Le dernier Roi d'Écosse est un film extraordinaire qui retrace l'histoire d'un jeune médecin écossais coopérant en Ouganda qui devient, par un concours de circonstances, l'un des plus proches conseillers du Président Idi Amin Dada.
Quel rapport avec le leadership, me demanderez-vous ?
Presque tout, dans la mesure où ce film aborde largement les thèmes liés au pouvoir (qui attire et corrompt), à la responsabilité, au charisme, à l'éthique et surtout, à l'aréopage qui entoure les leaders, avec ses compromissions et manipulations.

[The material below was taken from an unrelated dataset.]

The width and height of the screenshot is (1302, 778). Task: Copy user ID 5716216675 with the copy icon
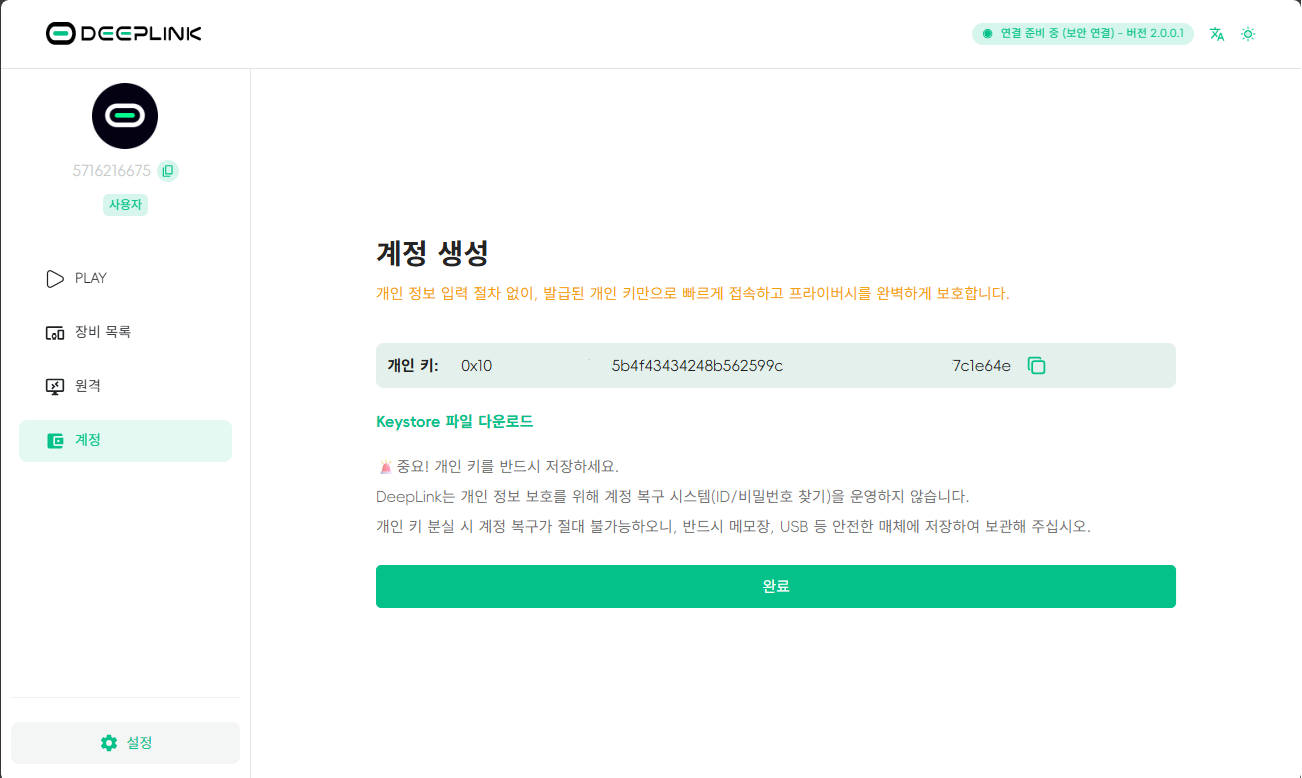point(168,171)
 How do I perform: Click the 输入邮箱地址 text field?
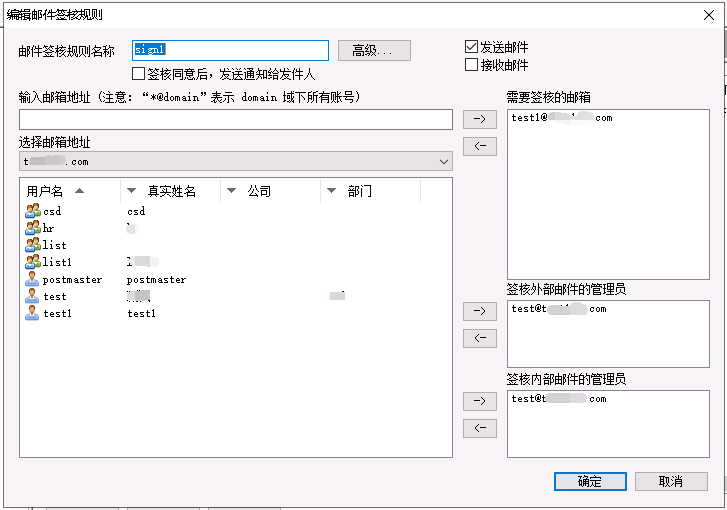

N'allez pas en déduire que j'admire Idi Amin Dada, auquel on attribue quand même la bagatelle de 300 000 morts. Mais le personnage est intéressant à plus d'un titre, dans la mesure où il a mis au service d'une mauvaise cause un réel charisme et de vraies caractéristiques de leader.
En particulier, je souhaite revenir sur une scène anecdotique dans le film, mais riche d'enseignements sur le plan de la relation entre conseiller et leader.

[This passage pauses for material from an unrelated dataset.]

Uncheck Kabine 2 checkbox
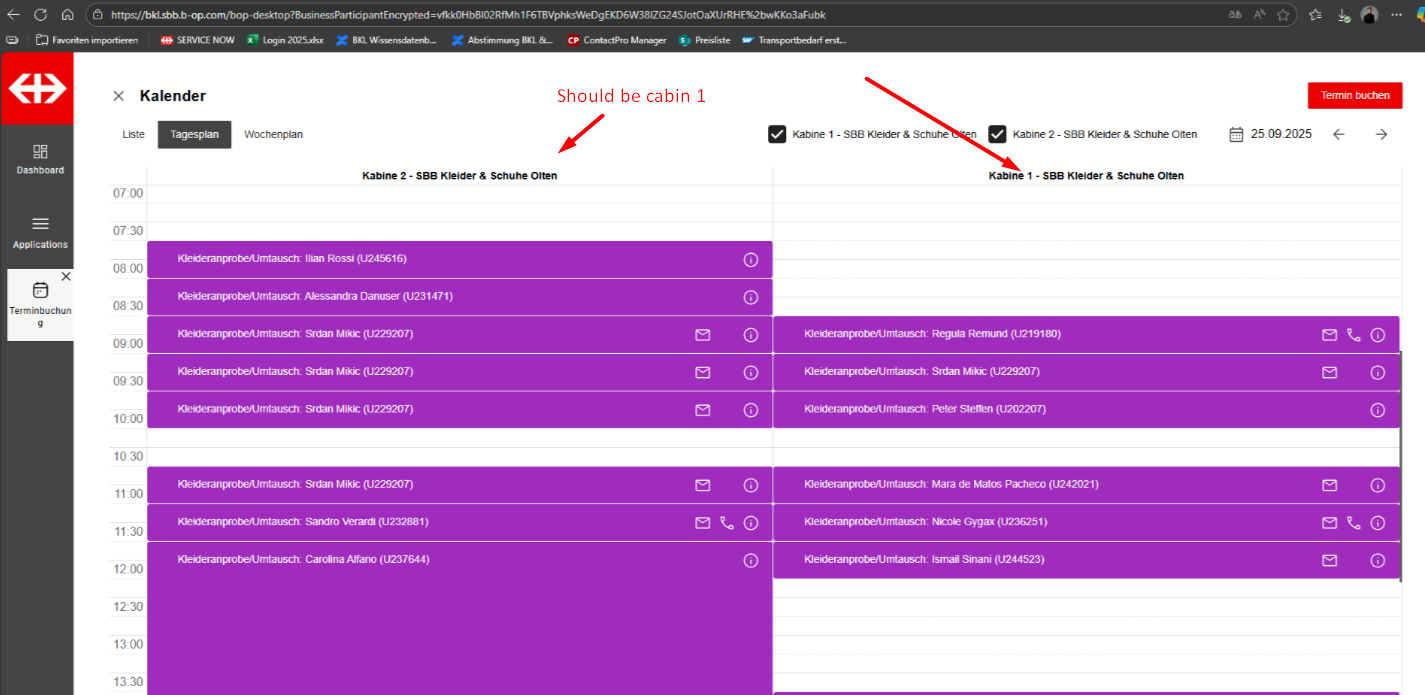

À un moment donné, le Président Amin Dada souhaite expulser tous les Asiatiques du pays. Il en parle avec son jeune conseiller qui lui déconseille de le faire. Le Président passe outre et donne l'ordre d'exécution d'une décision qui se révèle, en fin de compte mauvaise.
Lorsqu'il s'aperçoit de son erreur, le Président convoque son conseiller et le dialogue suivant s'engage :
Le Président : "Tu aurais dû me dire de ne pas expulser les Asiatiques !"
Le conseiller : "Mais je vous l'avais dit !"...
Le Président : "Oui, mais tu n'as pas su me convaincre" !
Et tel est là mon propos du jour : il est confortable d'endosser l'habit de proche conseiller de la direction générale. Conseiller sans devoir trancher, bénéficier de la protection du chef, jouir d'une rémunération confortable... en oubliant que la vraie responsabilité qui justifie toutes ces contreparties, ne consiste pas à simplement émettre un avis, mais à convaincre.
Convaincre, est une obligation de résultat qui s'applique à n'importe quel conseiller du CEO : directeur des ressources humaines, consultant indépendant, directeur financier... on ne peut se contenter de penser "je lui ai dit ce que je pensais, maintenant, c'est son problème s'il ne m'écoute pas". Non, un bon conseiller a le devoir de convaincre. Et c'est d'autant plus difficile que la relation hiérarchique est inversée.
Malheureusement, que ce soit en politique ou en entreprise, certains se contentent de pratiquer la flatterie (aussi appelée cirage de pompes, ou désignée par d'autres expressions encore plus imagées...), alors que d'autres osent parfois exprimer mollement leur avis, en s'empressant de préciser dès la phrase suivante que c'est évidemment le chef qui décide.
Certains pensent qu'il s'agit de la seule stratégie de survie possible auprès de certains CEO. Toutefois, pour avoir été des deux côtés de la barrière conseiller-décideur, je ne pense pas que ce soit jamais une stratégie payante à long terme. Si le CEO est à ce point mauvais, il finira par être remplacé, et vous aurez des difficultés à assumer votre stratégie passée et à en changer. S'il n'est pas si mauvais, il finira par se rendre compte des conseillers qui lui apportent une vraie valeur ajoutée.
Et s'il faut que le fusible saute, pour des raisons d'amour propre, je préfère qu'il saute à l'occasion d'une confrontation avant que la mauvaise décision ne soit prise, que par défaut d'avoir su convaincre, une fois les pots cassés.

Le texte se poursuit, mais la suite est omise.